It’s hunting season in the Wren Lodge
You might call Hubby an amateur hunter. He’s a good one, too — when he fixes his sights on a target, that target better just say its prayers.
Hubby: Say your prayers! (thwack!)
Hubby’s determination and persistence never let him down, either. He follows a trail with the patience of a man who knows what he wants and always gets his way.
Hubby: There you are… you little… (thwack!) HA!
Some hunters are satisfied with the ubiquitous deer head trophies mounted on their walls. Not Hubby.
Bonnie: Oh, yuck! Why is THIS on the wall?
Hubby: That was the biggest dang skeeter I’ve ever seen! Look at that sucker! It took a chunk out of me, too… but I got it!
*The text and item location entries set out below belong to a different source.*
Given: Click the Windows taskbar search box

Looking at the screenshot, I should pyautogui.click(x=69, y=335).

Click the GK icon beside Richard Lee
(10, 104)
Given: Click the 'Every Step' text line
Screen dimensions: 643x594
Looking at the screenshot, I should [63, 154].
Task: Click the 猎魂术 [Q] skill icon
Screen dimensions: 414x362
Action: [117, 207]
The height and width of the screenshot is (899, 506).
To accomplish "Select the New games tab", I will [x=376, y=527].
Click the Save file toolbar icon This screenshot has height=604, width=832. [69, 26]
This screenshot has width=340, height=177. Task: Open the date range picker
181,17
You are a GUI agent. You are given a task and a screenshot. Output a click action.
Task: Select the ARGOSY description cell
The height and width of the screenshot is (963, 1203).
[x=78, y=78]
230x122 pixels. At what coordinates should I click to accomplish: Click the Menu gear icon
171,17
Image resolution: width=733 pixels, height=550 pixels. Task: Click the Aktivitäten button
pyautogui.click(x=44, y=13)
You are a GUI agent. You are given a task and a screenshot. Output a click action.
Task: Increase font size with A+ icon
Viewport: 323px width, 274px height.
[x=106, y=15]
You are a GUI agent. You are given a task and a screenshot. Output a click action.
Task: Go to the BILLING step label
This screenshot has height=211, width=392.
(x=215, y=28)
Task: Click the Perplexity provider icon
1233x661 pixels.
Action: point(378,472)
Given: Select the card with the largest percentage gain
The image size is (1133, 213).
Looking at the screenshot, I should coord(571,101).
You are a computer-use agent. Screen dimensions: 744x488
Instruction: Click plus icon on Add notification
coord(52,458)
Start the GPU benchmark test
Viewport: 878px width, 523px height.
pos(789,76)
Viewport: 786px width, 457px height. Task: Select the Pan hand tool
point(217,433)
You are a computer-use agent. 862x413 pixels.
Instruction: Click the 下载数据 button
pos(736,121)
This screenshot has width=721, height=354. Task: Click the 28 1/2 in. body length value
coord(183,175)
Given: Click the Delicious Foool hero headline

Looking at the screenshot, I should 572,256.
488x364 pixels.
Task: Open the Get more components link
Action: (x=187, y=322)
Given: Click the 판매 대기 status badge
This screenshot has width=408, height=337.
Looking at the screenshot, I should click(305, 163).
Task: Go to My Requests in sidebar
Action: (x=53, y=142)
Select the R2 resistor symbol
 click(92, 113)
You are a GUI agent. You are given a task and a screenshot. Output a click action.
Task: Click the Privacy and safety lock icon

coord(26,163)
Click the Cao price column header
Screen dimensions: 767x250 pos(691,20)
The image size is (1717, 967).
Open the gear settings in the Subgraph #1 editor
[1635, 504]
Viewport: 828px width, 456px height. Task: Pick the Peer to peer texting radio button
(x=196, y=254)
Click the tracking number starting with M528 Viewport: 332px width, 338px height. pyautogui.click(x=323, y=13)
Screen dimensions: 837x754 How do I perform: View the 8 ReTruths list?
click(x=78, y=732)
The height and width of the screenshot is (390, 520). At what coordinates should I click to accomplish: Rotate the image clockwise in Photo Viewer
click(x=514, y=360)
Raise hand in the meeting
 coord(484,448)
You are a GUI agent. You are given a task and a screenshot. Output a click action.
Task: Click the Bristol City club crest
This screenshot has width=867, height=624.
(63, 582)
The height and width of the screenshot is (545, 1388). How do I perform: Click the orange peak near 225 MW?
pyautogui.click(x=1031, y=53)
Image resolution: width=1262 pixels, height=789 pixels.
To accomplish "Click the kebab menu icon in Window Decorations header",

HA! (to the smashed mosquito wall-hanging) You thought you were great stuff, hunh? Now look at you! Laid low… by the KING!
What, you thought I was talking about big game, like moose or deer or even bear? Believe me: no venison hunter was ever as proud of his trophies as Hubby is of his.
Bonnie: Scrape it off!
Hubby: Not on your life. It’s a warning to those other skeeters out there. (to all the other skeeters) Hey! YOU! You want a piece of ME? YOU WANT… A PIECE… OF ME?